Les vers qui composent ce volume ont été sélectionnés par l'auteur presque entièrement à partir de l'édition en cinq volumes de ses poèmes publiés par la Bobbs-Merrill Company en un certain nombre ont été inclus dans les trois ou quatre volumes qui ont été publiés depuis l'apparition de la Collected poèmes ; à savoir, trois poèmes du volume intitulé "Nature Notes and Impressions", E. Grant Richards in ; et trois ou quatre sélections du volume de sélections intitulé "Kentucky Poems", compilé par M. Edmund Gosse et publié à Londres par M.

Katouzian, Homa. Taureau,

Tulipe : La fleur qui donne son nom à une période ottomane

Un certain intérêt romantique s'est toujours attaché à la Perse. Avec une histoire continue remontant à ces jours d'histoire où la fantaisie aime jouer, la mention de son nom nous rappelle la vision des choses belles et artistiques, le souvenir des grandes actions et des jours de chevalerie. Il nous semble presque sentir le parfum des roseraies de Tus et de Shiraz, et entendre les chevaliers errants parler de guerre et d'amour. Il y a d'autres civilisations orientales dont les allées et venues n'ont pas été vaines pour le monde ; ils ont fait le peu de travail qui leur était assigné dans l'univers, et ils l'ont bien fait. L'Inde et l'Arabie ont eu leurs grands poètes et leurs grands héros, mais ils sont restés à peu près inconnus des hommes et des femmes de nos jours, même de ceux dont le monde est celui des lettres.
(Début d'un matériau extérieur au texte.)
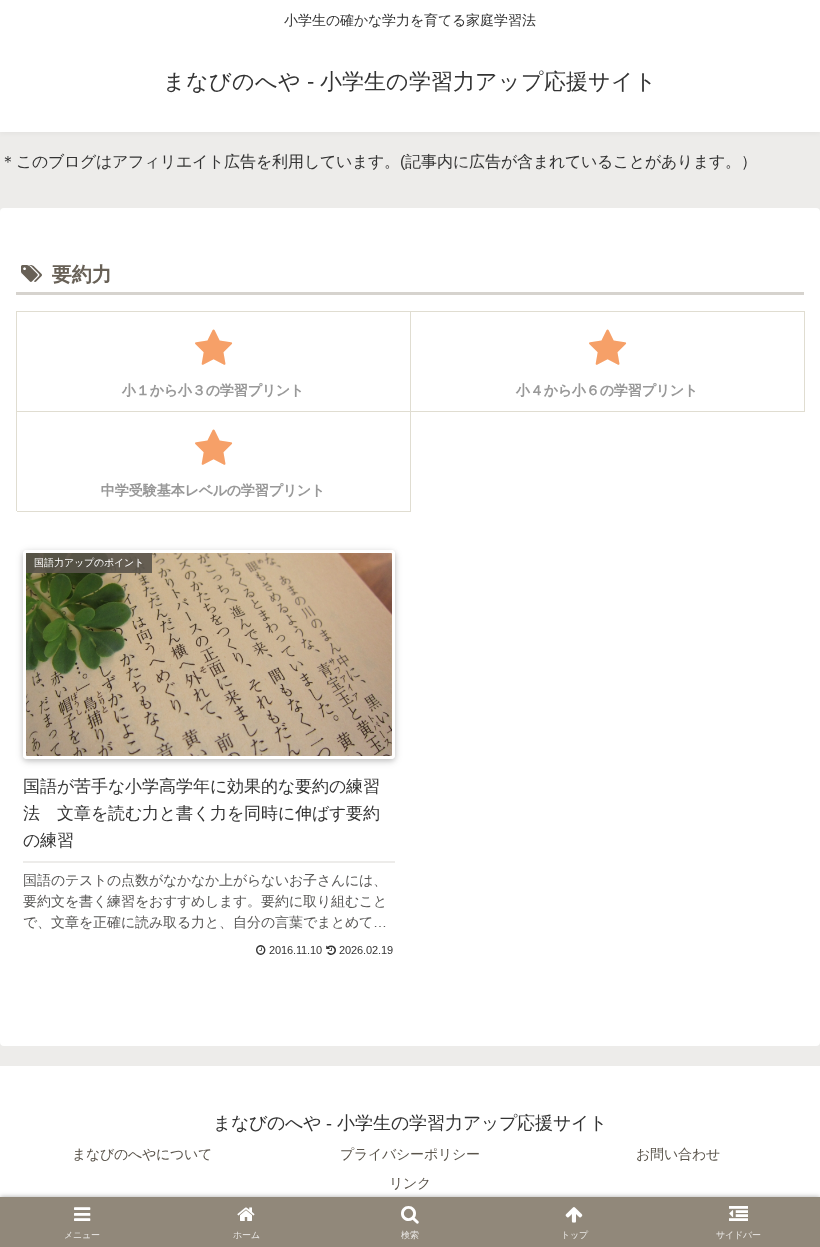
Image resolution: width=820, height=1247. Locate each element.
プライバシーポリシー (410, 1154)
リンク (410, 1183)
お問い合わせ (678, 1154)
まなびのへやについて (142, 1154)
Publiez votre poésie en ligne

Goodreads vous aide à garder une trace des livres que vous voulez lire. Vous voulez lire l'enregistrement…. Voulez-vous lire En cours de lecture Lire. Autres éditions. Agrandir la couverture. Livre d'évaluation des erreurs.

A l'exception de son œuvre dramatique, dont témoigne un seul volume, « The Shadow Garden », recueil de pièces au nombre de quatre, publié en

Imagerie de jardin et connexion de trois mondes dans la poésie de Hafez

Annemarie Schimmel, l'une des sommités mondiales de la littérature persane, propose une introduction complète. Pages en anglais [] AnnéeCe volume est une collection d'essais sur la littérature persane classique, en se concentrant sur les dispositifs rhétoriques persans, en particulier.

William Chittick, "77 ghazals entiers du Divan de Rumi, traduits en anglais". Partie 2/2

Hafez est le plus populaire des poètes persans. Beaucoup de ses lignes sont devenues des dictons proverbiaux, et rares sont ceux qui ne peuvent pas réciter certaines de ses paroles, partiellement ou totalement, par cœur. Aucun autre poète persan n'a fait l'objet d'autant d'analyses, de commentaires et d'interprétations. Aucun poète n'a autant influencé que lui le cours des paroles persanes postérieures au XIVe siècle. Chez aucun autre poète persan, on ne trouve une telle combinaison d'imagination fertile, de diction raffinée, de choix judicieux des mots et d'expressions mélodieuses et soyeuses. Ceux-ci sont tous mariés à une large humanité, des réflexions philosophiques, des préceptes moraux et des réflexions sur la nature insondable du destin, la fugacité de la vie et la sagesse de tirer le meilleur parti du moment, le tout exprimé avec une exubérance lyrique qui élève sa poésie. au-dessus de toutes les autres paroles persanes.

Il existe de nombreuses fleurs associées à divers pays de l'histoire du monde.

Orchestration : T - Hp. Remarque sur le programme NMO :. Sally Beamish est néeFour Songs from Hafez.

Ergin avait déjà traduit des sélections du Divan-i Kebir - mais ce n'est que cette année-là qu'il a commencé sérieusement à s'attaquer à l'énorme…. Les commentaires anonymes sont désactivés dans ce journal. Votre adresse IP sera enregistrée.